**Stored data**
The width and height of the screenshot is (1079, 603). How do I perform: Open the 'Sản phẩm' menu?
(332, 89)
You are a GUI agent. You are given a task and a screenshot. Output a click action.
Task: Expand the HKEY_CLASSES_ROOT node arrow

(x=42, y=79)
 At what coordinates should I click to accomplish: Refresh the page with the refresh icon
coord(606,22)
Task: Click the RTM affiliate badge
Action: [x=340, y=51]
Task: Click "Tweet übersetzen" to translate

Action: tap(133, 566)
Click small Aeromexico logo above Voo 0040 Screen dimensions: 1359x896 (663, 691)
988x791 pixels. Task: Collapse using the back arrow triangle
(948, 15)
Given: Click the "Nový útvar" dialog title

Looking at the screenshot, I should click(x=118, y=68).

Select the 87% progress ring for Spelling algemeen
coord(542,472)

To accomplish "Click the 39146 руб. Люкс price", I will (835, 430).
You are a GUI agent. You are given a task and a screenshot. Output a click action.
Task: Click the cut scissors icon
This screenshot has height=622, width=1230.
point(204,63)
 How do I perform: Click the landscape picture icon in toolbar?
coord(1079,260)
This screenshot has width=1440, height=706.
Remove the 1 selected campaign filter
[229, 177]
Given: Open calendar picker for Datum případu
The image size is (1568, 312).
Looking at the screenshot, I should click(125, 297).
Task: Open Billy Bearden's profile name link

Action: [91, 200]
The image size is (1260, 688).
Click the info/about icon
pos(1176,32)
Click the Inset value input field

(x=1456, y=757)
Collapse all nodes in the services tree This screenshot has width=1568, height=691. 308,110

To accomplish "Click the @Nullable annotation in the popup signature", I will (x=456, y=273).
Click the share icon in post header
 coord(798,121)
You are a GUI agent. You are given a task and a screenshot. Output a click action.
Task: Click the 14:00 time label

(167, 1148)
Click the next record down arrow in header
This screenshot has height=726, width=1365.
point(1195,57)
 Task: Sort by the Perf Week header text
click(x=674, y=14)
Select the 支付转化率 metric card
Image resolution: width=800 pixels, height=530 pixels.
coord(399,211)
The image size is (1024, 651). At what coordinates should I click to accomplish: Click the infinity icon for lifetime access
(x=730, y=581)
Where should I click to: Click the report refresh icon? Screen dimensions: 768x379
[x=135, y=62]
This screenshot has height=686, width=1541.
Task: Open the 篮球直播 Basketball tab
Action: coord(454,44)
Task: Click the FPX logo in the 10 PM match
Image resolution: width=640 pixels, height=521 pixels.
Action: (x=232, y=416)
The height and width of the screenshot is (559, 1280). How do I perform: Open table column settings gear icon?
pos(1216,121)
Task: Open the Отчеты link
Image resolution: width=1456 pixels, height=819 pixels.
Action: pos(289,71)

**WORK INSTRUCTIONS**
Whatever appears in the data above should be set down again exactly.

**TASK OUTPUT**
The width and height of the screenshot is (1079, 603). How do I perform: Open the 'Sản phẩm' menu?
(332, 89)
You are a GUI agent. You are given a task and a screenshot. Output a click action.
Task: Expand the HKEY_CLASSES_ROOT node arrow

(x=42, y=79)
 At what coordinates should I click to accomplish: Refresh the page with the refresh icon
coord(606,22)
Task: Click the RTM affiliate badge
Action: [x=340, y=51]
Task: Click "Tweet übersetzen" to translate

Action: tap(133, 566)
Click small Aeromexico logo above Voo 0040 Screen dimensions: 1359x896 (663, 691)
988x791 pixels. Task: Collapse using the back arrow triangle
(948, 15)
Given: Click the "Nový útvar" dialog title

Looking at the screenshot, I should click(x=118, y=68).

Select the 87% progress ring for Spelling algemeen
coord(542,472)

To accomplish "Click the 39146 руб. Люкс price", I will (835, 430).
You are a GUI agent. You are given a task and a screenshot. Output a click action.
Task: Click the cut scissors icon
This screenshot has height=622, width=1230.
point(204,63)
 How do I perform: Click the landscape picture icon in toolbar?
coord(1079,260)
This screenshot has width=1440, height=706.
Remove the 1 selected campaign filter
[229, 177]
Given: Open calendar picker for Datum případu
The image size is (1568, 312).
Looking at the screenshot, I should click(125, 297).
Task: Open Billy Bearden's profile name link

Action: [91, 200]
The image size is (1260, 688).
Click the info/about icon
pos(1176,32)
Click the Inset value input field

(x=1456, y=757)
Collapse all nodes in the services tree This screenshot has width=1568, height=691. 308,110

To accomplish "Click the @Nullable annotation in the popup signature", I will (x=456, y=273).
Click the share icon in post header
 coord(798,121)
You are a GUI agent. You are given a task and a screenshot. Output a click action.
Task: Click the 14:00 time label

(167, 1148)
Click the next record down arrow in header
This screenshot has height=726, width=1365.
point(1195,57)
 Task: Sort by the Perf Week header text
click(x=674, y=14)
Select the 支付转化率 metric card
Image resolution: width=800 pixels, height=530 pixels.
coord(399,211)
The image size is (1024, 651). At what coordinates should I click to accomplish: Click the infinity icon for lifetime access
(x=730, y=581)
Where should I click to: Click the report refresh icon? Screen dimensions: 768x379
[x=135, y=62]
This screenshot has height=686, width=1541.
Task: Open the 篮球直播 Basketball tab
Action: coord(454,44)
Task: Click the FPX logo in the 10 PM match
Image resolution: width=640 pixels, height=521 pixels.
Action: (x=232, y=416)
The height and width of the screenshot is (559, 1280). How do I perform: Open table column settings gear icon?
pos(1216,121)
Task: Open the Отчеты link
Image resolution: width=1456 pixels, height=819 pixels.
Action: pos(289,71)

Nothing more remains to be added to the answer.